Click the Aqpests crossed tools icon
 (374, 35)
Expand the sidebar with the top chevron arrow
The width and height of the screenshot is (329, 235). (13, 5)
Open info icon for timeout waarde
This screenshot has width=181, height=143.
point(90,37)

● About this exercise
Write each line of the data down again exactly as it reads.

● Solution to this problem
Click the Aqpests crossed tools icon
 (374, 35)
Expand the sidebar with the top chevron arrow
The width and height of the screenshot is (329, 235). (13, 5)
Open info icon for timeout waarde
This screenshot has width=181, height=143.
point(90,37)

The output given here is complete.